Billed as the world's fastest LTE mobile device, the Ascend P2 boasts a 1.5GHz quad-core processor and speeds of up to 150 Mbps. As wells as this, the device also has a large 4.7 inch (1280 x 720) touch screen that automatically adjusts and adapts its brightness under different lighting conditions.
The Ascend P2 also comes equipped with 1GB of RAM, 16 GB of internal storage, a 1.3 MP front-facing camera, and it runs on Android 4.1 Jellybean.
While these specs are certainly solid, they do little to distinguish the Ascend P2 from the burgeoning crowd of very good Android Smartphones. But where Huawei has the advantage is that they not only make their own mobile devices, but they also design, develop, and implement mobile networks. Even though the speeds on 4G networks are regulated by mobile carriers, Huawei comes out on top because it's their own network design.
As well as looking at the Smartphone market, Huawei is also hoping to change the tablet PC market in 2013. This is a pretty daunting task, especially as Apple, Google, and Samsung currently rule the roost, but Huawei are hoping that their affordable 4G slates will prove to be an attractive proposition.
Speaking to TechRadar, Jim Powell, Huawei's Head of Product Management, said that "You only need to look at how well the whole tablet market is performing to see that it is something of interest for everybody."
"Our view is a very simple one... put the power and the speed that we have into these devices and you will open up a different world."

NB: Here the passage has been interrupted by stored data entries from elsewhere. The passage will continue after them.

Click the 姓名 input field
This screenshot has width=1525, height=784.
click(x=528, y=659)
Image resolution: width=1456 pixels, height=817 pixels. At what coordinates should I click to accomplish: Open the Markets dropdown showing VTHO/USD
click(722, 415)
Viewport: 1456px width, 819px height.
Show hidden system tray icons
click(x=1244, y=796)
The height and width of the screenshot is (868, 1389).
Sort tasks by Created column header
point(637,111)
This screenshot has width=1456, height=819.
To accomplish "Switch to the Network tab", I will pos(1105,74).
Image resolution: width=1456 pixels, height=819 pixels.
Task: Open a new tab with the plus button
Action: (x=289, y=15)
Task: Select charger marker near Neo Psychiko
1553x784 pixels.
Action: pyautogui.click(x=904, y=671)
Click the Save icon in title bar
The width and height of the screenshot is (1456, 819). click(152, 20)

Powell believes that it is important to strike now with 4G, particularly as the UK will have access to 4G coverage by the end of the 3rd quarter. We will therefore need some products to take advantage of this new technology.
Reading between the lines then, it is possible to suggest that Huawei could be developing a series of 4G enabled tablets for later this year. And looking at the company's track-record, you can imagine that their tablets will be relatively inexpensive.
Huawei (dubbed "the new HTC") has certainly made enough noise to make their more established rivals take notice. This is because they not only have the infrastructure to provide faster 4G internet than their rivals, but they also have found a price point that appeals to the consumer's wallet.
According to a recent interview with The Telegraph, Huawei's CEO Wan Biao said: "If you look back five years ago, Apple is small, Samsung is not so big. You can't be sure where we'll be in five years. At least top 3. Maybe number 1."